L'industrie des semi-conducteurs dans son ensemble a occupé une place importante lors de la visite de Mme Pelosi à Taiwan. La pénurie de puces dans le cadre de la pandémie a retardé la production de voitures, de téléviseurs et d'ordinateurs et a contribué à alimenter l'inflation mondiale. Cette pénurie a incité l'administration du président américain Joe Biden à redoubler d'efforts pour investir dans la chaîne d'approvisionnement des puces et la délocaliser. Un conflit plus large entre Pékin, Taïwan et les États-Unis pourrait provoquer de nouvelles perturbations.
Le gouvernement chinois s'est emparé du secteur des puces de Taïwan en guise de représailles à la visite de Mme Pelosi. Mercredi, Pékin a annoncé qu'il interdirait l'exportation de sable naturel - une matière première utilisée dans la fabrication des puces - ainsi que de nourriture et d'autres articles, en représailles à la visite de Mme Pelosi à Taïwan.

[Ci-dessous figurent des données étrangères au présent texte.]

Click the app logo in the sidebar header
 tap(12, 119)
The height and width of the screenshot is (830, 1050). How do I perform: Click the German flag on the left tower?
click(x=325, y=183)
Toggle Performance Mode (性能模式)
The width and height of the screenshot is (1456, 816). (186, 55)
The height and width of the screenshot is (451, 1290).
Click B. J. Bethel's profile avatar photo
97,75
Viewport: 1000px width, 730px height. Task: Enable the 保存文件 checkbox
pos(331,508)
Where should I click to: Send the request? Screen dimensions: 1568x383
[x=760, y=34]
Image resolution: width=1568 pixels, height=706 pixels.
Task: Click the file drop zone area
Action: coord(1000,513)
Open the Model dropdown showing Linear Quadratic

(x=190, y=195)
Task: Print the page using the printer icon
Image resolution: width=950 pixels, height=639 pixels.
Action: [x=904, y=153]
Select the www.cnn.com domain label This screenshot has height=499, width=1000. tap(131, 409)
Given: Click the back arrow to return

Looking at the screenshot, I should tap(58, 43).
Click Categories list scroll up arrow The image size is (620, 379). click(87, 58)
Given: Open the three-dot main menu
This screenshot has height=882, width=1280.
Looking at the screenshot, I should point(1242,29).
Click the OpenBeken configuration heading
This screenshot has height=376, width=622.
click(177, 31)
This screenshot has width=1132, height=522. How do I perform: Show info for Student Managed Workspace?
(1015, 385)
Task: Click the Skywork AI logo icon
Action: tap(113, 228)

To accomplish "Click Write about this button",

Le China Daily, média d'État chinois, a écrit mercredi que l'interdiction du sable porterait atteinte aux capacités de fabrication de puces de Taïwan. Mais les dommages causés par l'interdiction devraient être limités ; Taïwan n'importe que 3 % de son sable naturel de Chine.
TSMC se prépare à un scénario dans lequel les représailles de Pékin vont au-delà des interdictions d'exportation. Liu a expliqué à CNN, en début de semaine, ce que signifierait pour TSMC une invasion chinoise de Taïwan.
"Si vous prenez une force militaire ou une invasion, vous rendrez l'usine de TSMC non opérationnelle parce que c'est une installation de fabrication tellement sophistiquée. Elle dépend de la correction en temps réel avec le monde extérieur", a déclaré Liu à Fareed Zakaria de CNN. "Personne ne peut contrôler TSMC par la force".
Il a également fait un clin d'œil au numéro d'équilibriste que TSMC a réussi à accomplir dans un contexte d'escalade de la guerre commerciale entre les États-Unis et la Chine et de tensions croissantes.
"Si [la Chine] a besoin de nous, ce n'est pas une mauvaise chose", a déclaré M. Liu, en faisant référence à la dépendance de la Chine vis-à-vis des puces de TSMC. "Personne dans le monde des affaires ne souhaite voir une guerre se produire. Pourquoi [nous] jetterions-nous à nouveau dans un autre piège ?"
La Chine est peut-être moins importante pour TSMC qu'il y a quelques années, mais TSMC a toujours besoin du marché chinois et de la paix entre Taïwan, la Chine continentale et les États-Unis pour prospérer, a déclaré Fell.
"Les entreprises taïwanaises doivent soigneusement équilibrer leurs relations avec les deux gouvernements afin de pouvoir fonctionner avec succès", a-t-il ajouté.